El Gobierno de Guadalajara, encabezado por Verónica Delgadillo, anunció la entrega de más de 16 mil 800 apoyos para mejorar la gestión y calidad del agua en los hogares tapatíos. La estrategia contempla 3 mil 700 tinacos y más de 13 mil filtros purificadores y pastillas potabilizadoras, una medida que el Ayuntamiento presenta como respaldo directo a las familias.
El problema es que la postal también puede leerse de otra manera: el gobierno entrega a los ciudadanos las herramientas para almacenar y tratar el agua que reciben, en lugar de garantizar por sí mismo un servicio suficiente y de calidad. Los tinacos ayudan a guardar el agua y los filtros a tratarla, pero ninguno sustituye una red hidráulica eficiente ni resuelve de fondo los problemas de abastecimiento.

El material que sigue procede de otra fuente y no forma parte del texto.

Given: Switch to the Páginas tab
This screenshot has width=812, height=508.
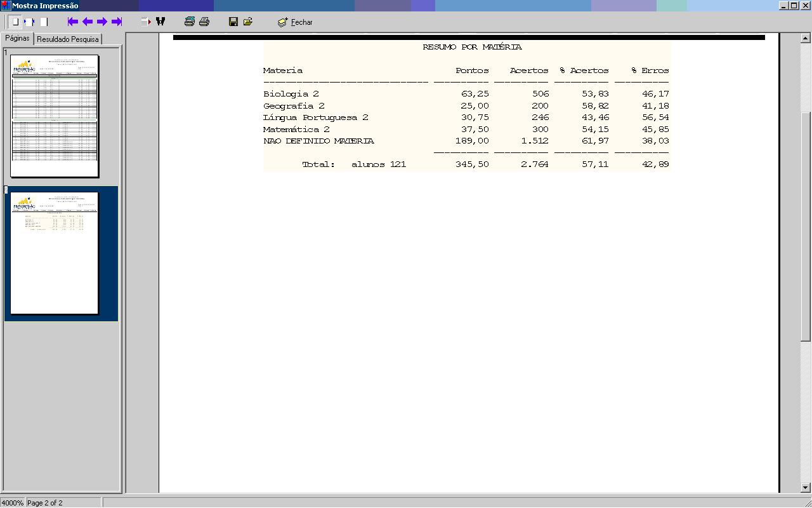Looking at the screenshot, I should [x=17, y=39].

Las entregas se realizan mediante Martes Comunitarios y Sábados de Corresponsabilidad, mientras que el Gobierno de Jalisco se incorporó al programa mediante un esquema “peso a peso” para ampliar los recursos. Según el Ayuntamiento, los apoyos buscan atender a las colonias con mayores necesidades y beneficiar a más de 7 mil familias desde marzo.
Y aquí aparece la pregunta política para Delgadillo y el gobierno de Jalisco: si las familias necesitan recibir tinacos, filtros y pastillas para poder gestionar el agua en sus propias casas, ¿dónde queda la responsabilidad de las autoridades de garantizar un servicio adecuado? Porque presumir miles de apoyos puede sonar muy bien en un boletín, pero también puede exhibir la magnitud del problema que todavía no logran resolver.
La imagen es difícil de ignorar: mientras las autoridades celebran la entrega de miles de tinacos y filtros, las familias tienen que hacer su parte para almacenar y mejorar el agua que reciben. Más que una solución definitiva, el programa corre el riesgo de convertirse en un enorme curita para una herida que exige inversión, mantenimiento e infraestructura. El agua limpia no debería ser un apoyo extraordinario: debería ser un servicio básico.